Ist es möglich in javascript mehrzeilige strings in einer Variable zu speichern? Wenn ich folgendes probiere, kommt immer der Fehler "nicht abgeschlossene Zeichenfolgenkonstante":
test = ("erste Zeile
zweite Zeile");

Zum Hintergrund:
Ich lese einen Text mit php aus einer Datenbank aus und dieser ist eben mehrzeilig, soll aber in javascript verwendet werden.


----------



## Krypthonas (13. August 2004)

Öhm ja das geht. Du kennst ja sicherlich von PHP das Verbindungsobjekt ".".
So, genau das selbe gibt es auch für *JavaScript*, nur heist es da "+".

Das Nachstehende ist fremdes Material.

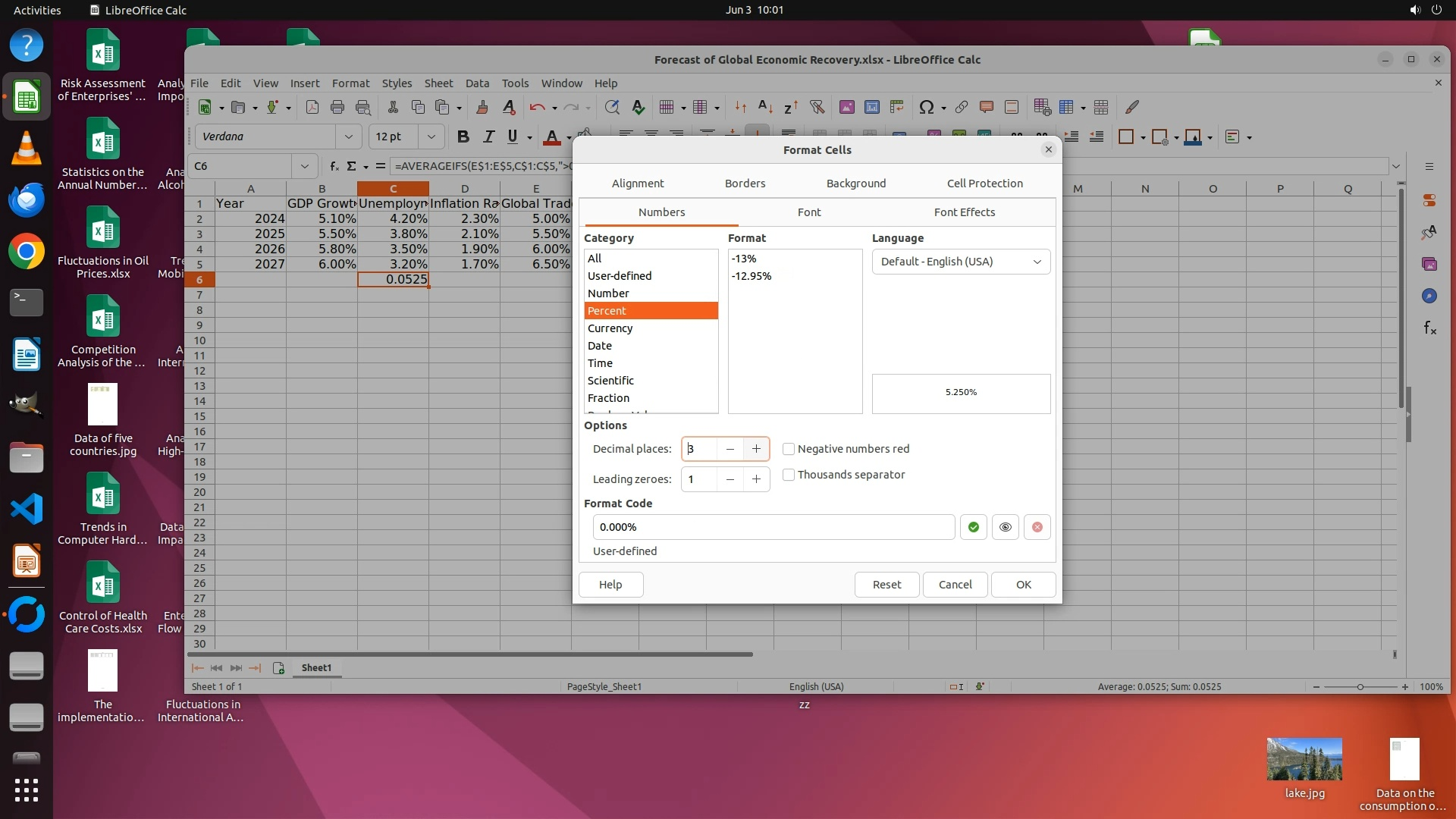This screenshot has width=1456, height=819.
Task: Click the eye Edit comment toggle button
Action: point(1005,527)
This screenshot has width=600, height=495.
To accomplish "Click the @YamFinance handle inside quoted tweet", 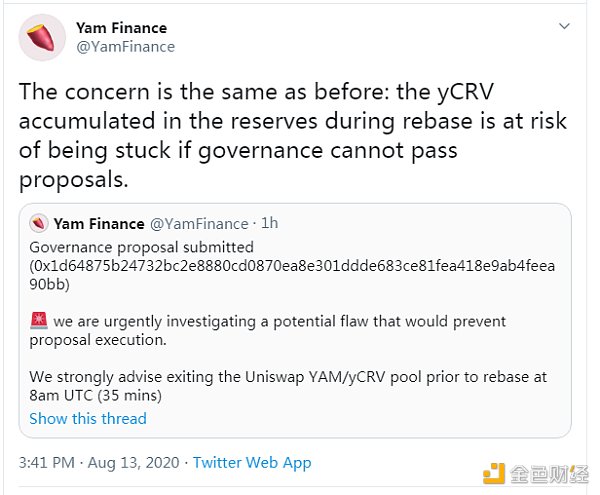I will (199, 224).
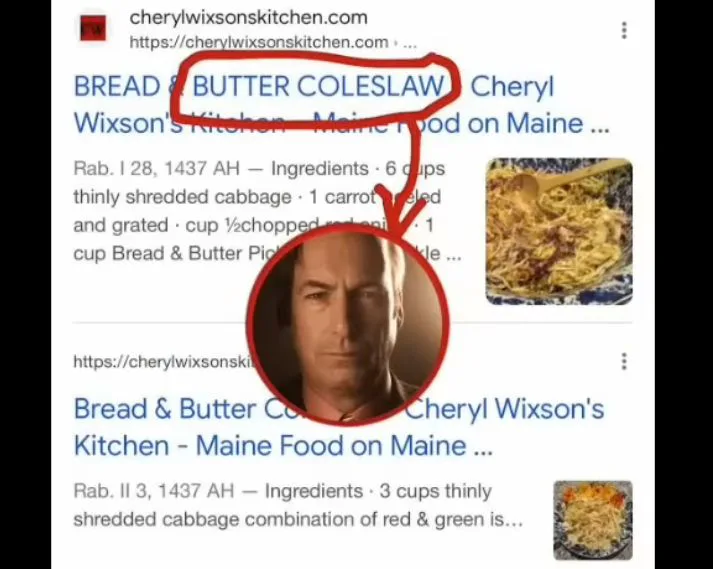Click the large coleslaw thumbnail with wooden spoon

click(x=559, y=231)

Theoretisch müsste das funktionieren:

```
$string="Das ist mein Text
Und noch viel mehr";

$string=str_replae("\n","' \n + '",$string);
$string.="var variable='" . $string."';";

//gibt aus:
//var variable='Das ist mein Text'
//+ 'Und noch viel mehr'
//+ '';
```
Ich hoffe du hast das Prinzip verstanden. Ich habe es lange nicht mehr angwandt, hatte aber funktioniert. Notfalls löschst du einfach die Zeilenumbrüche(physisch).

In diesem Sinne


----------



## PsychoCat (13. August 2004)

Also Danke erstmal, aber das funktioniert nicht so ganz.
Ausgegeben wird dann:
var variable='Das ist mein Text
' 
+ 'Und noch viel mehr';


----------



## Sven Mintel (13. August 2004)

Wie immer von mir der gleiche Tipp

arbeite in PHP mit rawurlencode(), und in Javascript mit unescape()

```
<script type="text/javascript">
<!--
test = unescape("<?php echo rawurlencode($textMitZeilenumbruch);?>");
//-->
</script>
```


----------



## PsychoCat (14. August 2004)

Ja, das klappt schonmal, vielen Dank bis hierher!
Aber gibt es auch eine Möglichkeit den String dann anschließend wieder mit seinen ganzen Zeilenumbrüchen und Leerzeichen auszugeben?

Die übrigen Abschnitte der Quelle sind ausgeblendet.